Before the establishment of independent Czechoslovakia in 1918, Stará Turá was part of Nyitra County within the Kingdom of Hungary. From 1939 to 1945, it was part of the Slovak Republic.

== Population ==

It has a population of  people (31 December ).

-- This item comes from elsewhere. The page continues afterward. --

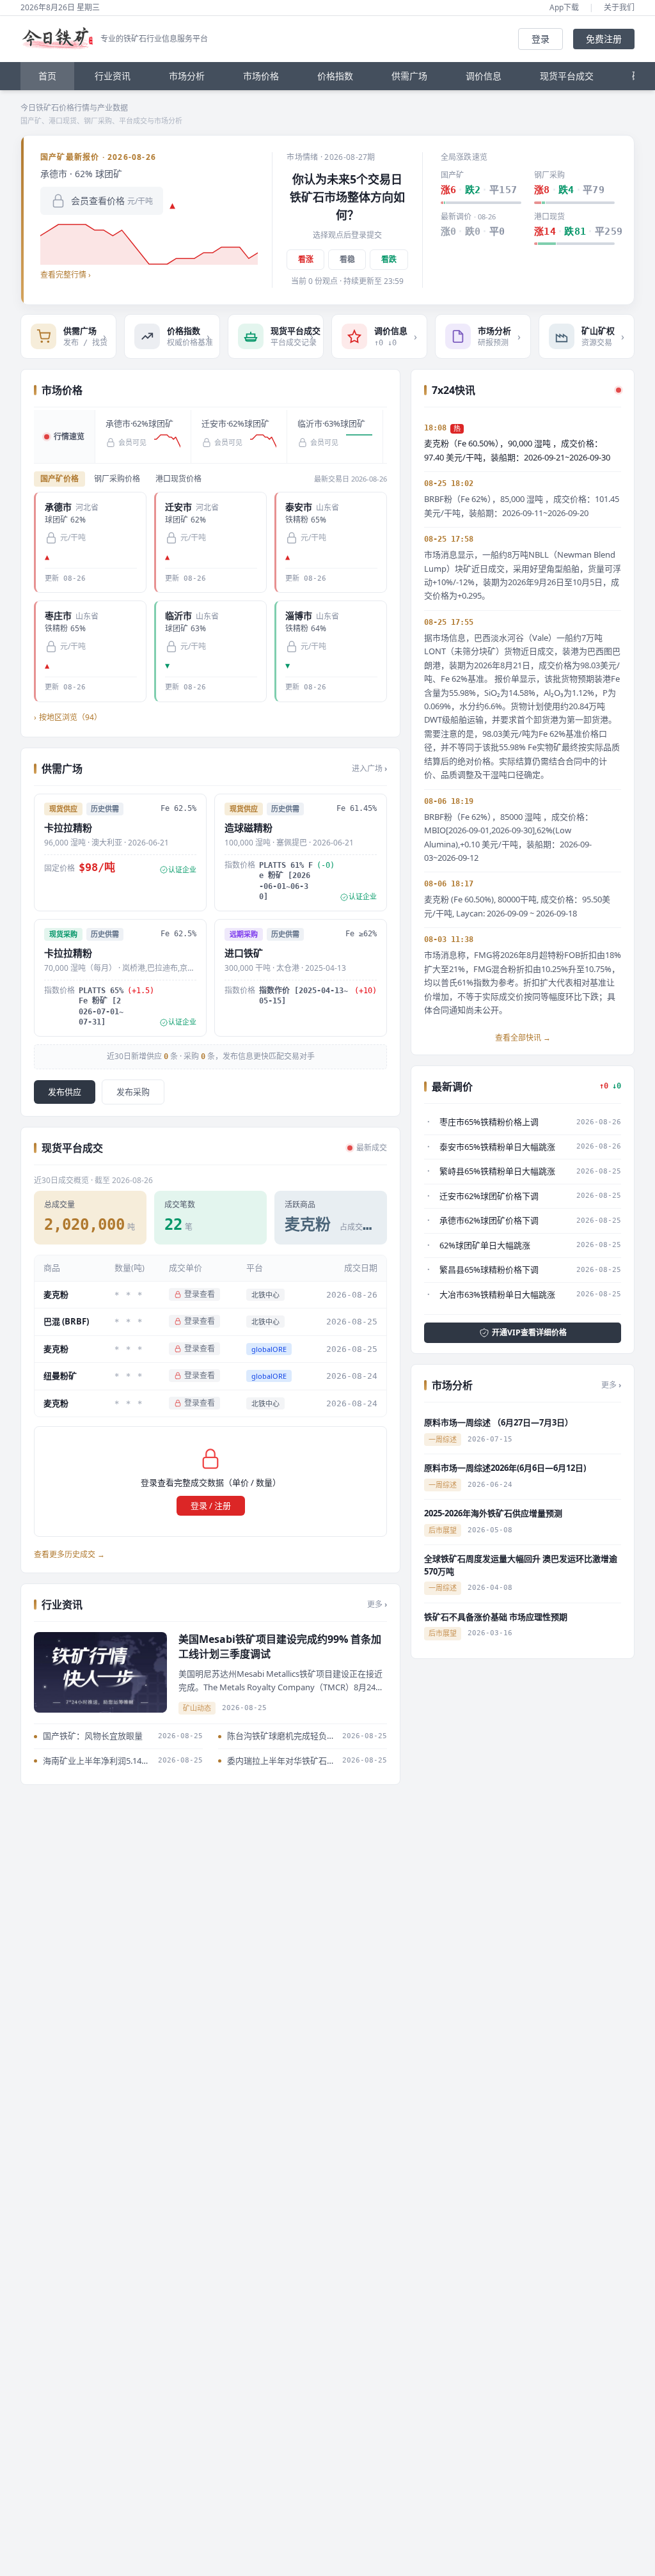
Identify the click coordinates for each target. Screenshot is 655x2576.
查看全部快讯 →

Population statistic (10 years)
| Year | 1995 | 2005 | 2015 | 2025 |
|---|---|---|---|---|
| Count | 10,626 | 10,003 | 9107 | 8167 |
| Difference |  | −5.86% | −8.95% | −10.32% |

Population statistic
| Year | 2024 | 2025 |
|---|---|---|
| Count | 8259 | 8167 |
| Difference |  | −1.11% |

=== Ethnicity ===

Census 2021 (1+ %)
| Ethnicity | Number | Fraction |
| Slovak | 8106 | 92.91% |
| Not found out | 539 | 6.17% |
| Czech | 139 | 1.59% |
| Total | 8724 |

=== Religion ===

Census 2021 (1+ %)
| Religion | Number | Fraction |
| None | 3161 | 36.23% |
| Evangelical Church | 2808 | 32.19% |
| Roman Catholic Church | 1805 | 20.69% |
| Not found out | 629 | 7.21% |
| Total | 8724 |

==Education==
Secondary Industrial School is located in the city.

==Notable people==
- Viliam Vagač (1909–1970), SDB, Roman Catholic priest and religious prisoner (sentenced to 18 years in prison).